Long time watcher, but first post!

I've been looking around for a while, and there seems to be quite a lot of fees involved with trading NYSE listed companies via a broker here, and a bit of hassle trading them via say optionsexpress optionshouse etc.

My current plan was to invest in BRK-B via optionshouse, but then I did a comparison between BRK-B and  iShares Core S&P 500 ETF (IVV) and there wasn't really much difference.

Is there benefit in going direct to the NYSE with the hassel, fees, exchange rate fees etc, then going with various ETFs?
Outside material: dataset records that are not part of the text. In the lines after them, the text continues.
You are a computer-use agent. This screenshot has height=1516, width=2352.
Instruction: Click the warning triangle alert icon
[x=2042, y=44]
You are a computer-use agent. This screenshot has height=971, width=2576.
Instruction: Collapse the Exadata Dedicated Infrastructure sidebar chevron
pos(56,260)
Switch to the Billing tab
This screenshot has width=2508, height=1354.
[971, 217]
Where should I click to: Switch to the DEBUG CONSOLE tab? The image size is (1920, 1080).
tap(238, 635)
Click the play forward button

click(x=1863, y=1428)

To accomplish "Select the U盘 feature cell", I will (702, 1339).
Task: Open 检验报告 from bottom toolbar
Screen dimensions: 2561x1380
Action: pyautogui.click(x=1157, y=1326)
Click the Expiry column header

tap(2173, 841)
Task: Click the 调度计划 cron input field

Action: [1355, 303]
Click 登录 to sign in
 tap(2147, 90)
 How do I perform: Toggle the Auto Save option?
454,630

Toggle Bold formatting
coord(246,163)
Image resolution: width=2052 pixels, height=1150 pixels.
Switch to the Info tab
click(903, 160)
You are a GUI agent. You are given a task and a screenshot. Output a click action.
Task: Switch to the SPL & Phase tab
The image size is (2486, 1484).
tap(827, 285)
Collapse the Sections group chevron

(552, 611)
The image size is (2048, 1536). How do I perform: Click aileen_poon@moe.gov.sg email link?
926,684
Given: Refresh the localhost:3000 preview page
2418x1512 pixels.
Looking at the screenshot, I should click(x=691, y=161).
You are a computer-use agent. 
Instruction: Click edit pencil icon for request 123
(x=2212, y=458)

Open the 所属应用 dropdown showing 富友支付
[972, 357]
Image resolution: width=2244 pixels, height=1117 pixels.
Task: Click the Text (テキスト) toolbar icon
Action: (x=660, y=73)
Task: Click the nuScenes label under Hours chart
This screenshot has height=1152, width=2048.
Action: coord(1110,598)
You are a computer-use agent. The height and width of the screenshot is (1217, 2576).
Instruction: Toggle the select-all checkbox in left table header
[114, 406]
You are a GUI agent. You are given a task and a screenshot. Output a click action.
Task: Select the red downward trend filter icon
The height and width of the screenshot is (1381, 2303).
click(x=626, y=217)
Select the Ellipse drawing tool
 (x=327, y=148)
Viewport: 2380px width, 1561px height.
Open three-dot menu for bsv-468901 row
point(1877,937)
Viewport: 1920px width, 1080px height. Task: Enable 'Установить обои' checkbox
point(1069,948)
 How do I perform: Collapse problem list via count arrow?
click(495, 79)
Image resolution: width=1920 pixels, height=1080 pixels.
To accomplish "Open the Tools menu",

I know I've listed stocks above, but my comparison is primarily around direct vs ETFs

Thanks


----------



## qldfrog (28 April 2014)

yeders said:


> Hi there,
> 
> Long time watcher, but first post!
> 
> ...



I used ETF for brk (ETSBRK from memory, the trouble I had was that there was not much action and as such you are not really aware of the actual price of your etf
of course you can do the us aud conversion on the latest US price and should be more or less right but a bit annoyaing when setting your buy/sell price;
My understanding isthat the fluidity is there so if you put a sell at the right level, it will be bought by the ETS manager at the proper price but still a bit weird


----------



## yeders (29 April 2014)

qldfrog said:


> I used ETF for brk (ETSBRK from memory, the trouble I had was that there was not much action and as such you are not really aware of the actual price of your etf
> of course you can do the us aud conversion on the latest US price and should be more or less right but a bit annoyaing when setting your buy/sell price;
> My understanding isthat the fluidity is there so if you put a sell at the right level, it will be bought by the ETS manager at the proper price but still a bit weird




Interesting!
Thank you for the info. I wasn't aware of these ETIS.

I've looked up ETSBRK through my broker, but there is only one buyer and zero sellers. Is this normal for there to be practically zero activity? Are 'shares' offered a different way?

Thanks


----------



## qldfrog (29 April 2014)

yeders said:


> Interesting!
> Thank you for the info. I wasn't aware of these ETIS.
> 
> I've looked up ETSBRK through my broker, but there is only one buyer and zero sellers. Is this normal for there to be practically zero activity? Are 'shares' offered a different way?
> ...




that is what I was opointing to basically if you offer for sale at the correct USD AUD conversion of the last price of brk in the US + a slight safety margin the ETF mmanager set, the etf will add liquidity and buy your share.
But seem illiquid + you do not really know the current value of your share until you try to sell and most probably too low


----------